start PAGE EXTRACT

Modern historians tend to overlook economic factors when investigating historical motivations. The first Northern Crusade (The Wendish Crusade), as commonly narrated, was a branch of the Second Crusade, undertaken on behalf of St. Bernard de Clairvaux’s furious pulpit outreach to retake the holy land.
Ideological motivation is difficult to overlook when analyzing historical empires: the majority of empires and religions are so closely intertwined that it is almost impossible to separate them. This is true of Roman Catholicism no less than for the Vedic seers who wrote the Rig Veda, the Achaemenids who patronized Zoroastrianism, and the cult of Quetzalcoatl in Aztec Mexico. Early Islam and Maccabean Judaism are virtually irreconcilable from their irredentist histories.
Another useful hermeneutic in investigating empire expansion in history could be to see the entirety of Eurasia as a network of trading points from Greenland to China.
It is one thing to view state formation as a means of “farming the farmers” in the form of tribute and taxation, but it is another to understand that the control of choke points along trade routes was a potent method of accumulating wealth, gathering reconnaissance information and learning foreign technological innovation.

end PAGE EXTRACT
start DATA LISTING

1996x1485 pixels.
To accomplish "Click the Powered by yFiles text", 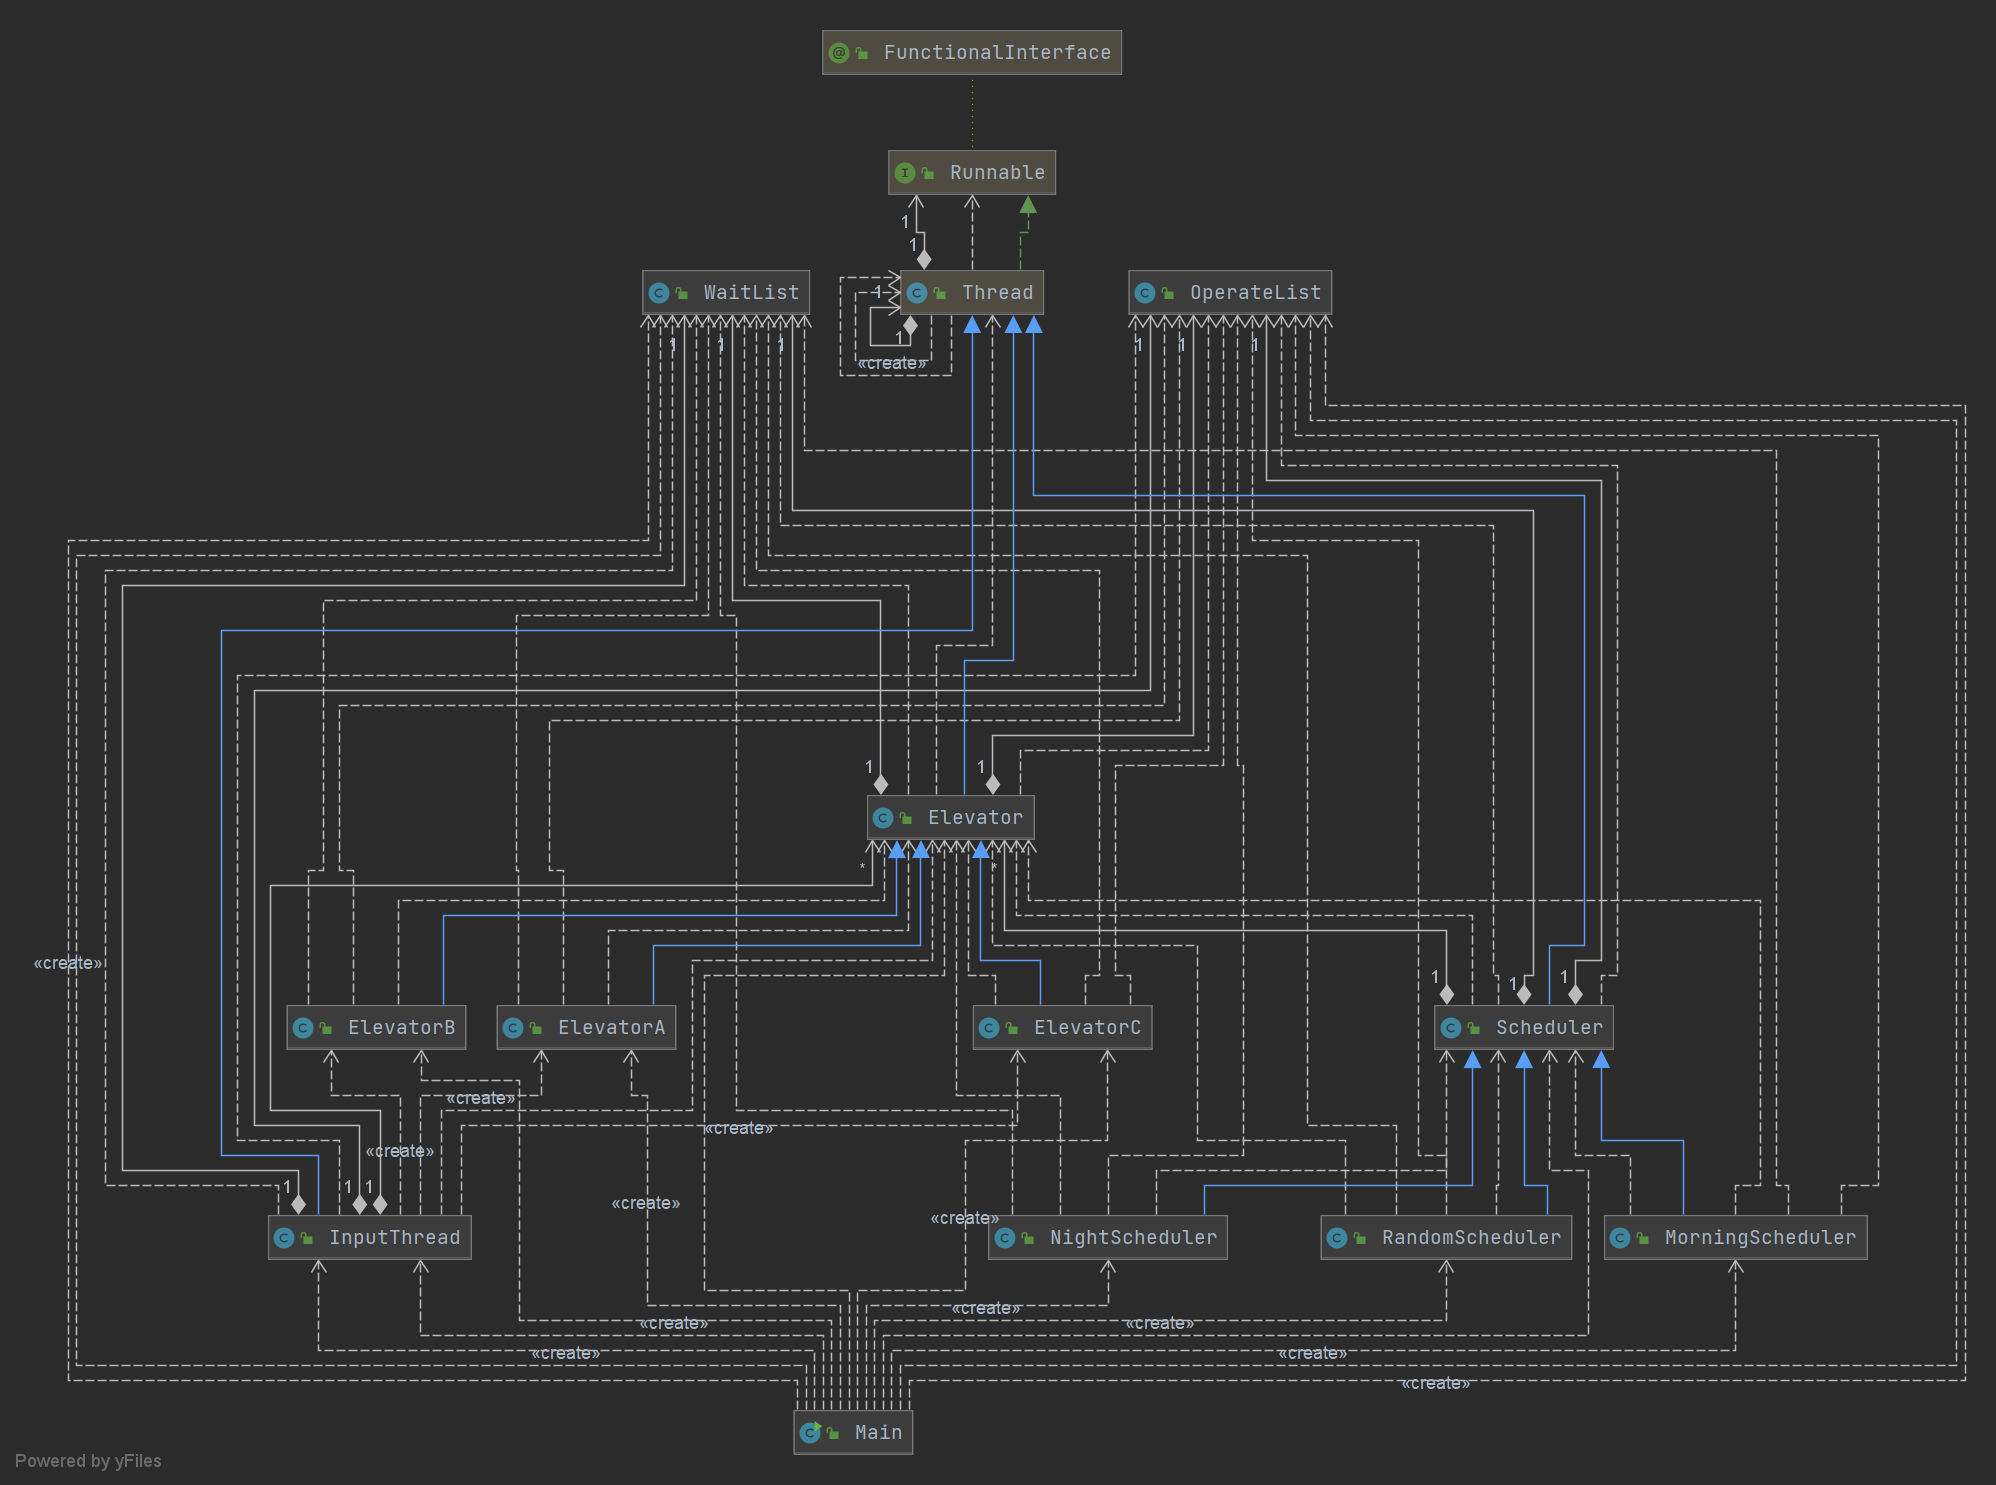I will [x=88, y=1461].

end DATA LISTING
start DATA LISTING

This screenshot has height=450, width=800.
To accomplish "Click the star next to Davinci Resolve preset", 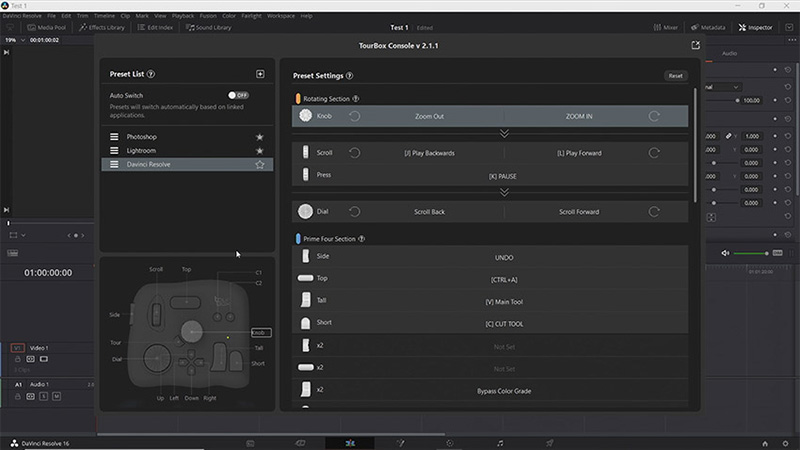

end DATA LISTING
start DATA LISTING

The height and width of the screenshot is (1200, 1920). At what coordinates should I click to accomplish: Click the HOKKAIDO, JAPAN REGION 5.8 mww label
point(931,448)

end DATA LISTING

#### GIVEN EXERCISE A
In the passage on historical empires, why does the writer say ideological motivation is hard to overlook when analyzing empires? Answer in one to three sentences.
#### GIVEN EXERCISE B
According to the passage on historical empires, whose preaching led to the Wendish Crusade?
#### GIVEN EXERCISE C
Resume the passage on historical empires after its final sentence and carry the argument forward.

#### EXERCISE OUTPUT A
Most empires and religions are so closely intertwined that they can hardly be separated. The writer says this holds for Roman Catholicism, the Vedic seers, the Achaemenids, and the cult of Quetzalcoatl.

#### EXERCISE OUTPUT B
St. Bernard de Clairvaux's preaching led to it.

#### EXERCISE OUTPUT C
It is at this point that we interject ourselves into the 12th Century, circa 1140 Latin Europe. Right now magnificent castles are being erected, the Gothic style of architecture is gaining popularity and monastic brotherhoods are spreading throughout Christendom. The mechanization of labor is making production resemble that of the clock, the moldboard plow with three-field rotation is revolutionizing agriculture, and engineering projects are creating a Europe that finally resembled a place of almost universal order for the first time in over 600 years.
Would it come as a surprise then that the per capita wealth of Latin Christendom was relatively poor compared to towns within a place known as “Scythia,” a scarcely inhabited forest region engulfed between Latin and Greek Christendom?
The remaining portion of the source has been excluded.